Hers Experimental Laboratory of Japan and Astro Studios in San Francisco won the bake-off. They wanted to create something that looked elegant and iconic, qualities that were sometimes at odds with the computer that it was. Those firms gave the box its signature look — curved sides that looked as if the box were inhaling air and was about to explode with energy (that was the marketing image, anyway). There was a constant tug of war between the industrial designers, who wanted something small, and the engineers, who wanted to pack a lot of performance into the box. The more powerful the system was, the bigger the box had to be to provide air flow for heat-sensitive components.

Microsoft decided late to add a hard disk drive to most of the machines. It also came up late with a plan to add wireless controllers; all of the previous consoles shipped with wired controllers. The hard drive blocked a lot of the air flow on one side of the machine. And the wireless modules had to have enough of their own space to ensure that there was no electrical interference. In the end, the machine was a series of compromises. The gigantic power supply needed to run the machine sat outside in the power cord, while the console shell was poked full of holes on the sides to ensure air flow.

“It turned out in the end that this was all going too far, too fast,” said one source. “They were adding too many features after things were locked down. That incremental feature adding just made it fragile.”

The marketers also decided the box had to be backward compatible with the older games, including “Halo” and “Halo 2.” And they also felt the box had to have enough horsepower to make games look beautiful on high-definition TVs.

Those parameters, in turn, gave direction to the chip and hardware designers. This time, hardware chief Todd Holmdahl wanted Microsoft to have much more control over its fate. And he believed he had built up a team that could act as the “system integrator.”

Microsoft had a team of 100 chip engineers and 100 more hardware engineers between Redmond and Mountain View. They were the overseers of the integration of the parts into a working console. It was a relatively small team for such a large project compared to a hardware company such as Sony, but Microsoft had plenty of help from its partners.
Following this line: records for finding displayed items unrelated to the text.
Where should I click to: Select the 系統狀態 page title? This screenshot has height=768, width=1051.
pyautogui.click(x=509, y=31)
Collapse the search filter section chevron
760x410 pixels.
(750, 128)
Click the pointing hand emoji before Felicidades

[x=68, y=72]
In contracts with IBM and ATI, Microsoft set early deadlines for delivery of the first working chips. It also decided that it wanted to own the chip designs. That way, if it wanted to, it could take the designs and have them made by a factory of its choosing and wasn’t locked into using IBM and ATI (or ATI’s chosen partner) chip factories. The reason for this change was that Microsoft wanted to avoid dependence on its chip partners. It had learned the hard way after getting into a bad dispute with Nvidia over the prices charged for the graphics chip in the original Xbox. The case had to go to arbitration and Microsoft ultimately lost that battle. However, this was a mistake: it was now responsible for failures related to the chip.

In Microsoft’s favor this time was the fact that it had credibility among game developers thanks to hits such as “Halo,” (pictured right) which sold over 10 million units. Microsoft believed it could charge more for each machine and more for its games; and not every machine would have an expensive hard drive. In the second generation, Microsoft planned on reducing the cost of the hardware over time.

Contract manufacturing had matured since the last generation. Flextronics was willing to make each console for just $10 each, while another manufacturer, Wistron, would do the same for $7, according to sources. They hoped to make profits on large volumes of machines sold. They were also practiced in the art of reducing the costs of the components they put into their machines. Overall, Microsoft had a much more formidable hardware operation, when you consider all of its virtual resources, on the second time around. But it still wasn’t enough to do a perfect job.